Give the lines of the material verbatim, from the first line to the line with "Click the delete", including both.

::: DATA TO EXAMINE :::

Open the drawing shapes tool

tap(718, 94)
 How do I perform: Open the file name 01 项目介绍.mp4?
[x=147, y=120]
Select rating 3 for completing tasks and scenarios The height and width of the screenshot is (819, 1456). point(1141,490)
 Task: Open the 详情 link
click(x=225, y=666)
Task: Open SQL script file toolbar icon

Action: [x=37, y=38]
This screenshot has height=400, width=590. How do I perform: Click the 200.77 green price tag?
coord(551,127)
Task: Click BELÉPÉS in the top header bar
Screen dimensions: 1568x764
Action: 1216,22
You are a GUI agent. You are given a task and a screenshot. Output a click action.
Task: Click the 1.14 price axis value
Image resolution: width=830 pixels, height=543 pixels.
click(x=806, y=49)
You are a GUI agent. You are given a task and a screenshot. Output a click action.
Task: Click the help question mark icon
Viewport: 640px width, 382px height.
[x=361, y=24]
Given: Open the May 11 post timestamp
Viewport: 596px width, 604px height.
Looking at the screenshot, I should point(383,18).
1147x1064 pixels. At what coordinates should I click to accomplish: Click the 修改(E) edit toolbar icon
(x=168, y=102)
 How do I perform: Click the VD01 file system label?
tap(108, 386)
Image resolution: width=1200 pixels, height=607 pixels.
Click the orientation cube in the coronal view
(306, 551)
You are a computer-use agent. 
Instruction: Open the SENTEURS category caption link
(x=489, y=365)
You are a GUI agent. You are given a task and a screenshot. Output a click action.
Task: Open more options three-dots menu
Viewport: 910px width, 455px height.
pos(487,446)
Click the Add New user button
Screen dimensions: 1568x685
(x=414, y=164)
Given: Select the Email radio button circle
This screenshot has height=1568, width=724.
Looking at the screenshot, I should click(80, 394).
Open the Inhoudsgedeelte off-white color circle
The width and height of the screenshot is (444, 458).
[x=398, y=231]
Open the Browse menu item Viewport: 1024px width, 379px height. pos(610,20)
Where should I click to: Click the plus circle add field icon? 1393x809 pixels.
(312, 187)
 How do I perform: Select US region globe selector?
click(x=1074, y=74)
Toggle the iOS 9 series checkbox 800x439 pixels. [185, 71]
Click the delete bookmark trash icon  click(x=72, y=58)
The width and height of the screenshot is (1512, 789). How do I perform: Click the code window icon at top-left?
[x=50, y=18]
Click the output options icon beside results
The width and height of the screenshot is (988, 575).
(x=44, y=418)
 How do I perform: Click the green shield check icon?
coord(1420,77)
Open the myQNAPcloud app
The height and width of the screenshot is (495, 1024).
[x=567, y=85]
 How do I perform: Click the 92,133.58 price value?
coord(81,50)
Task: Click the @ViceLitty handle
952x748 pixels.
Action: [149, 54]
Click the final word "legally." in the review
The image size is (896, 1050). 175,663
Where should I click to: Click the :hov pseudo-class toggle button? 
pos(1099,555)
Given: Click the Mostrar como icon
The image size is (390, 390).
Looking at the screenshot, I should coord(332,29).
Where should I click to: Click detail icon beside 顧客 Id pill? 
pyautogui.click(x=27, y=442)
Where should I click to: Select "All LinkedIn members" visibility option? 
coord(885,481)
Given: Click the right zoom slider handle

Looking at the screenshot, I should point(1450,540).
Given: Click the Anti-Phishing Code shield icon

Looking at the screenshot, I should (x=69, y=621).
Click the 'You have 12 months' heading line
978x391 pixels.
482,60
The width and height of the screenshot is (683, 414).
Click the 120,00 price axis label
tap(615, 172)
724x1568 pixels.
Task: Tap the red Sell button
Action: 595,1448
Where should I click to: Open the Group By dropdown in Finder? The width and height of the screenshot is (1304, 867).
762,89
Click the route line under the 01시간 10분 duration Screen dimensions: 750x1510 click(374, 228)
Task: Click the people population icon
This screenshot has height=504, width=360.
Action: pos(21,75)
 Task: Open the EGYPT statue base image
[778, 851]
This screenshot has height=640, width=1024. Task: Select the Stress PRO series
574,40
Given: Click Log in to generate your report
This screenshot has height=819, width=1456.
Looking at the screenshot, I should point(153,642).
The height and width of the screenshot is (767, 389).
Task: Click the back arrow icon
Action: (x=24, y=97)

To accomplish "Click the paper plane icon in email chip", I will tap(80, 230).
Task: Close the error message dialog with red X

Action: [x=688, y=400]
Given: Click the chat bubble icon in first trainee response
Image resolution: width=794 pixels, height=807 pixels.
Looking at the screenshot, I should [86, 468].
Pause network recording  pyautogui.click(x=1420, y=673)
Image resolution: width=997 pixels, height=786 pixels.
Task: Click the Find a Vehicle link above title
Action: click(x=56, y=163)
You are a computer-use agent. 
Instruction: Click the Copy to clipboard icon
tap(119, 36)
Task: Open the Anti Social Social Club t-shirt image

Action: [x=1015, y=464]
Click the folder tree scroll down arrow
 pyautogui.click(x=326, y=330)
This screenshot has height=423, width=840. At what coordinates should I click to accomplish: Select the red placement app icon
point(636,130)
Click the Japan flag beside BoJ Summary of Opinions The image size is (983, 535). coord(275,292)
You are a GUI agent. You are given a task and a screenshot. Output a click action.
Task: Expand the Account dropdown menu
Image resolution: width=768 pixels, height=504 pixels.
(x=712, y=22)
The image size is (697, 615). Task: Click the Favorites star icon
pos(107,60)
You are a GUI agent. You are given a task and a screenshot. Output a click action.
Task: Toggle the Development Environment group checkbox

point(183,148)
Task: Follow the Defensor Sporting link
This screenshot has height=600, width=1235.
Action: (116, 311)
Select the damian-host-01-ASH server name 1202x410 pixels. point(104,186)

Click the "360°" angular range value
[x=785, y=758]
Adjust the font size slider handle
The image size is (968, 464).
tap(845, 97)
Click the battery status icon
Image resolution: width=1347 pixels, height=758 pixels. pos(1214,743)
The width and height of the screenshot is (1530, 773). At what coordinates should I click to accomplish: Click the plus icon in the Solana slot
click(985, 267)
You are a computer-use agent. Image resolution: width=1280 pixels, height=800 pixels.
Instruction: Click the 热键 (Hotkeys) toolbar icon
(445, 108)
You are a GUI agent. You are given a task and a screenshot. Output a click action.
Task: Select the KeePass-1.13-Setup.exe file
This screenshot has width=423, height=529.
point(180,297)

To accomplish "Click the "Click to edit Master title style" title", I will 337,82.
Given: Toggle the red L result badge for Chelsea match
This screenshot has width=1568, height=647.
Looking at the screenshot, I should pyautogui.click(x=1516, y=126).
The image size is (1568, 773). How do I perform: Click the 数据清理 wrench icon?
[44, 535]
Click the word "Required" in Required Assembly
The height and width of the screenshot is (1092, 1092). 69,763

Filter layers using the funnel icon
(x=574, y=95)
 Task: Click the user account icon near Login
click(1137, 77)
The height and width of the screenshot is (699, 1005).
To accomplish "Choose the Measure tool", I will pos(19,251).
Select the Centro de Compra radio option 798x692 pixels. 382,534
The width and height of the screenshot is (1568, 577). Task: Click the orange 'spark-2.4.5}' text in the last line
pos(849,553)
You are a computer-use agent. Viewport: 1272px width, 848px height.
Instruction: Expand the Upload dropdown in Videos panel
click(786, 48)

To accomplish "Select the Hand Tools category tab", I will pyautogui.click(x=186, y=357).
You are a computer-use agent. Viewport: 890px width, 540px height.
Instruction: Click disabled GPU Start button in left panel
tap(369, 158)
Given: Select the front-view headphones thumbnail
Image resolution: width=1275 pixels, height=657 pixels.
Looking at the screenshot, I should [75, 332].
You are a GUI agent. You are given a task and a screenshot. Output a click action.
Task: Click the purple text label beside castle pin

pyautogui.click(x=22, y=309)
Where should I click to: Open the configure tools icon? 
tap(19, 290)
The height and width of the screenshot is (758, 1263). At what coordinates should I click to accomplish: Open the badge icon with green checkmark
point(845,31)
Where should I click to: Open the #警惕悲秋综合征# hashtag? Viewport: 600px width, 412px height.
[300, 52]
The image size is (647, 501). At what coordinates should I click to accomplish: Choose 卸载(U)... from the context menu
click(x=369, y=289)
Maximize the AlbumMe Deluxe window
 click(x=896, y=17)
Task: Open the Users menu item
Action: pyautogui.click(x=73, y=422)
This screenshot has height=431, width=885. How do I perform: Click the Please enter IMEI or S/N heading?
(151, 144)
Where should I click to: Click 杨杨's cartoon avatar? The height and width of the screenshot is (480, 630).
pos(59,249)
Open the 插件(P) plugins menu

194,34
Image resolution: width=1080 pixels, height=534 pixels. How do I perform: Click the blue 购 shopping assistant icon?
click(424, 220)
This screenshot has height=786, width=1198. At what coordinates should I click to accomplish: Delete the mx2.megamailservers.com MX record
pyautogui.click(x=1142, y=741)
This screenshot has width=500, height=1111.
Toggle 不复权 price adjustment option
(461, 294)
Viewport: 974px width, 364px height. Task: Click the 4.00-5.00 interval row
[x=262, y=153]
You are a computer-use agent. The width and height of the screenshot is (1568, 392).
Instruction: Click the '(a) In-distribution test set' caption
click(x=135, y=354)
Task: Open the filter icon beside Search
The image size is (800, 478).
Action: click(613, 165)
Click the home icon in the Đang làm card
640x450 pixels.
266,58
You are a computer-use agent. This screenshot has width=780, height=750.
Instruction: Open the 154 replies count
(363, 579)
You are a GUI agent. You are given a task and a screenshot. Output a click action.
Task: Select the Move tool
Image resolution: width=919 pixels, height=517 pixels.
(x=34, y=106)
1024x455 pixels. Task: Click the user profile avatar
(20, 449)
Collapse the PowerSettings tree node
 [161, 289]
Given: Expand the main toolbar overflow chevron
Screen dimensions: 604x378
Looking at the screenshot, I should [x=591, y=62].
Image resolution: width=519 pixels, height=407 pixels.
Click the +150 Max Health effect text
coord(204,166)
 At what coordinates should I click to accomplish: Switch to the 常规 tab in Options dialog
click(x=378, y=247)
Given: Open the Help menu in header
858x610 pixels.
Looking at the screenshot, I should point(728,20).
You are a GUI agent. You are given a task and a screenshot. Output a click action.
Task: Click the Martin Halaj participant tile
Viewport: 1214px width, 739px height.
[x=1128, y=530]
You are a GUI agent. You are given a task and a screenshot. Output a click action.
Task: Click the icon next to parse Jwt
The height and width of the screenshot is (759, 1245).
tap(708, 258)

:::

_TASK RESULT_.
Open the drawing shapes tool

tap(718, 94)
 How do I perform: Open the file name 01 项目介绍.mp4?
[x=147, y=120]
Select rating 3 for completing tasks and scenarios The height and width of the screenshot is (819, 1456). point(1141,490)
 Task: Open the 详情 link
click(x=225, y=666)
Task: Open SQL script file toolbar icon

Action: [x=37, y=38]
This screenshot has height=400, width=590. How do I perform: Click the 200.77 green price tag?
coord(551,127)
Task: Click BELÉPÉS in the top header bar
Screen dimensions: 1568x764
Action: 1216,22
You are a GUI agent. You are given a task and a screenshot. Output a click action.
Task: Click the 1.14 price axis value
Image resolution: width=830 pixels, height=543 pixels.
click(x=806, y=49)
You are a GUI agent. You are given a task and a screenshot. Output a click action.
Task: Click the help question mark icon
Viewport: 640px width, 382px height.
[x=361, y=24]
Given: Open the May 11 post timestamp
Viewport: 596px width, 604px height.
Looking at the screenshot, I should point(383,18).
1147x1064 pixels. At what coordinates should I click to accomplish: Click the 修改(E) edit toolbar icon
(x=168, y=102)
 How do I perform: Click the VD01 file system label?
tap(108, 386)
Image resolution: width=1200 pixels, height=607 pixels.
Click the orientation cube in the coronal view
(306, 551)
You are a computer-use agent. 
Instruction: Open the SENTEURS category caption link
(x=489, y=365)
You are a GUI agent. You are given a task and a screenshot. Output a click action.
Task: Open more options three-dots menu
Viewport: 910px width, 455px height.
pos(487,446)
Click the Add New user button
Screen dimensions: 1568x685
(x=414, y=164)
Given: Select the Email radio button circle
This screenshot has height=1568, width=724.
Looking at the screenshot, I should click(80, 394).
Open the Inhoudsgedeelte off-white color circle
The width and height of the screenshot is (444, 458).
[x=398, y=231]
Open the Browse menu item Viewport: 1024px width, 379px height. pos(610,20)
Where should I click to: Click the plus circle add field icon? 1393x809 pixels.
(312, 187)
 How do I perform: Select US region globe selector?
click(x=1074, y=74)
Toggle the iOS 9 series checkbox 800x439 pixels. [185, 71]
Click the delete bookmark trash icon  click(x=72, y=58)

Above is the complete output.